The library provides you with the basic constructions to build fueled generators; in particular, you have to apply the tick function yourself at places that you think should consume one unit of fuel, and can provide your own splitting function to say how to divide fuel between subbranches (if you have a simple situation with only two branches, you can use Generator.split_int).

We also provide some convenience functions outside this module, Generator.nullary, Generator.unary and Generator.binary, that have a pre-build tick+split logic that will suit most practical use cases for generating inductive types with constructors having zero, one or two recursive occurences.

Remark: I have no idea what the distribution of terms generated used this technique is, and whether it is "uniform" -- probably not. I only found it very useful in practice.

Here is a fueled generator for unit tree:

    let tree : unit tree fueled =
      Fuel.fix (fun tree () ->
        Fuel.choose [
          nullary (Leaf ());
          binary (tree ()) (tree ()) _Node;
        ]) ()

Now consider producing a bool tree, with each leaf boolean picked at random. An important thing to understand is that Fuel's duty and scope is to pick a random shape for your data structure, not help you select the values of the non-recursive part of the program (randomly or not). The right way to do that is to actually build a bool tree gen fueled, that is a fueled generator of random boolean trees of a given shape (decided by the fuel engine); so we have one level of randomness for the shape, one for the leaf values.

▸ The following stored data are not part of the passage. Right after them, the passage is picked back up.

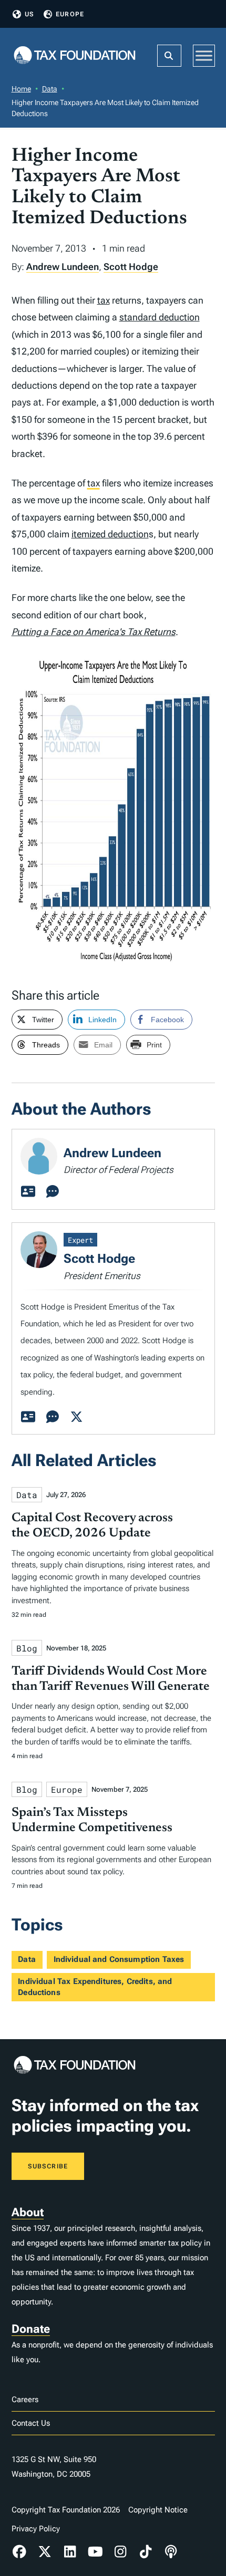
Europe (70, 14)
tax (103, 300)
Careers (25, 2399)
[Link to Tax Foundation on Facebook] (20, 2551)
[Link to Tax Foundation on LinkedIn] (69, 2551)
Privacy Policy (36, 2528)
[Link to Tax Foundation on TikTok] (145, 2551)
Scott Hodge (131, 266)
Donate (31, 2328)
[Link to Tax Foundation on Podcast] (170, 2551)
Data (49, 89)
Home (21, 89)
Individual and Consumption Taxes (119, 1959)
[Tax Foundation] (75, 56)
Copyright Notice (158, 2510)
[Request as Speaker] (52, 1192)
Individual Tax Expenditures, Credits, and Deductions (95, 1987)
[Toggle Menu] (204, 55)
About (28, 2212)
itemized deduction (110, 533)
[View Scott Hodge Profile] (28, 1417)
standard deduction (159, 317)
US (29, 14)
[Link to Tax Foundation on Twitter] (44, 2551)
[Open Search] (169, 56)
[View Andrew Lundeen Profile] (28, 1192)
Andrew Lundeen (62, 266)
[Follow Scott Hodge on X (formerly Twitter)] (77, 1417)
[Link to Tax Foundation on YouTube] (95, 2551)
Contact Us (31, 2423)
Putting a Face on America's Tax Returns (94, 631)
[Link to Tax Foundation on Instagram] (120, 2551)
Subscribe (48, 2166)
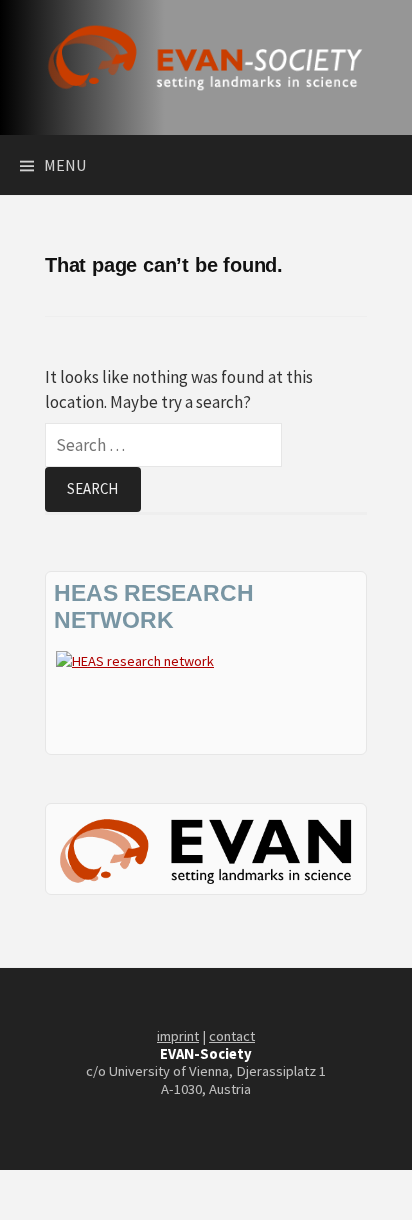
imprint (178, 1036)
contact (232, 1036)
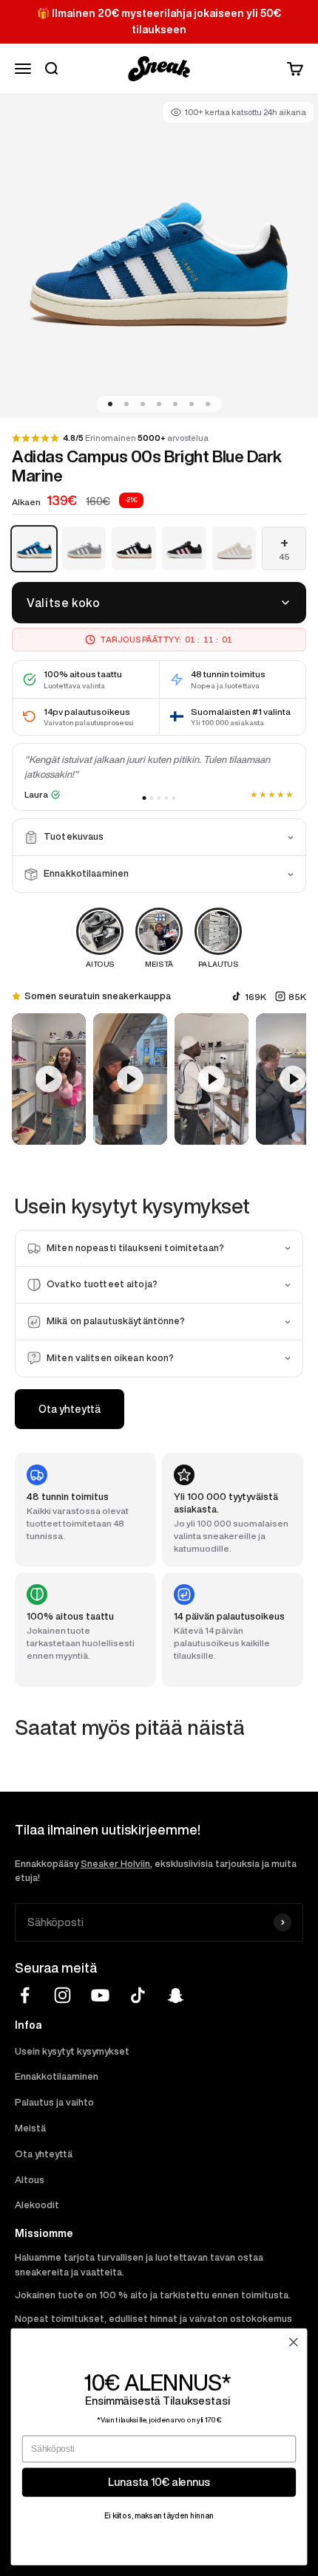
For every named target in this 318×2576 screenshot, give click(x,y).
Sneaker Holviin (115, 1863)
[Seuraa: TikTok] (138, 1995)
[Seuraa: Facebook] (25, 1995)
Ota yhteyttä (69, 1409)
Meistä (30, 2128)
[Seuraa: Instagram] (62, 1995)
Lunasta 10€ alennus (159, 2481)
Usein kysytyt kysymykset (72, 2051)
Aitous (29, 2180)
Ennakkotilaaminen (56, 2076)
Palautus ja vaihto (54, 2102)
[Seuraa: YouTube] (100, 1995)
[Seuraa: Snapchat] (176, 1995)
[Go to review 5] (174, 798)
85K (297, 996)
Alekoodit (37, 2205)
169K (255, 996)
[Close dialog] (293, 2342)
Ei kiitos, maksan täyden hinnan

    let random_tree : bool tree gen fueled =
      let ($$) = app in
      Fuel.fix (fun random_tree () ->
        Fuel.choose [
          nullary (pure _Leaf $$ bool);
          binary (random_tree ()) (random_tree ())
            (fun t1 t2 -> pure _Node $$ t1 $$ t2);
        ]) ()

    let tree (size : int gen) : bool tree gen =
      app random_tree size |> backtrack |> join


convenience functions for fueled generators


val nullary : 'a -> 'a fueled
zero
val unary : 'a fueled -> ('a -> 'a) -> 'a fueled
will do a tick
val binary : 'a fueled ->
'b fueled -> ('a -> 'b -> 'c) -> 'c fueled
will do a tick and use split_int